International Conflict Resolution: Theory and Practice discusses alternative approach to the realist view of international relations. It discusses the problem solving approach to international conflicts in particular.
International Conflict Resolution: Theory and Practice will be of interest to those who seek a basic understanding of the problem solving approach to conflict resolution, and to those interested in understanding changing approaches to international conflict in recent history. This work consists of ten essays with a brief introduction by the editors.
Michael Banks argues that political realism, which assumes that violent conflict between states is inevitable, promotes a threat and deterrence approach to international relations. This approach is unsatisfactory because it cannot support positive policies of conflict avoidance nor promote stable peace.
Chapters Three through Five describe alternatives to the realist approach to international relations. Edward Azar describes protracted social conflicts, such as ethnic conflicts. He offers ten general propositions which characterize such conflicts, and closes with general suggestions on how protracted social conflicts might best be resolved. The connection between social conflict and underdevelopment is also explored. John Burton describes the changes in approach to international conflict resolution which have occurred since the founding of the United Nations. He traces the history of international conflict resolution from its early law and order approach to later emphasis on needs theory and problem-solving. Bryant Wedge explores the psychological tendency of conflicting parties to polarize into we-they identification. He argues that "Non-rational human needs, including those especially for recognition and 'justice,' provide a driving force in conflict behavior and need to be taken into greater account in conflict analysis."
Anthony Smith takes a psychological approach to discovering the role of collective identity in conflict. Nations have traditionally been viewed as the most significant basis for collective identities in violent conflicts. Recently ethnicity and class have become significant bases for establishing collective, and adversarial, identities. Smith argues that processes of conflict resolution must pay more attention to communities of historic identity.

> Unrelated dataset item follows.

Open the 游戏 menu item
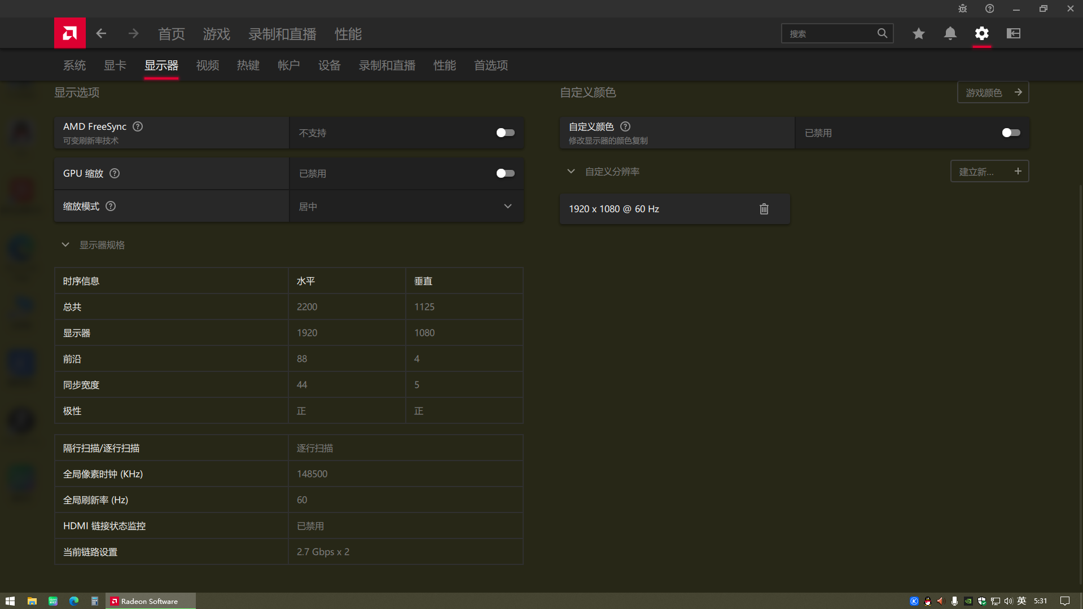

A.J.R. Groom provides a general introduction to the problem-solving approach to international conflict resolution. Burton then follows with an essay explaining problem solving procedures in more detail. He distinguishes between conflict resolution and settlement, describes the use of workshops, explores ways to initiate international use of problem solving approaches, and describes the role of third parties in the problem solving process. Finally, Burton contrasts the problem solving approach with the realist approach to international conflict.
Chapters Eight and Nine focus on applying the problem solving model. Together, Burton and Azar discuss the applicability of the problem solving approach to U.S.-Soviet relations during the Cold War. Azar goes on to present a case study of two workshops on conflict resolution held in Lebanon in 1984.
Ambassador and diplomat John McDonald closes this collection with his essay, "Observations of a Diplomat." Drawing on his experiences in the field, McDonald presents a detailed list of questions which should be addressed in the analysis of case studies dealing with international negotiation. He also discusses the relation between Track I and Track II negotiations.
International Conflict Resolution: Theory and Practice offers an introduction to many of the basic concepts in international conflict resolution. While the specific cases discussed are now somewhat dated, this text also provides a useful sense of the origins of contemporary trends in conflict resolution.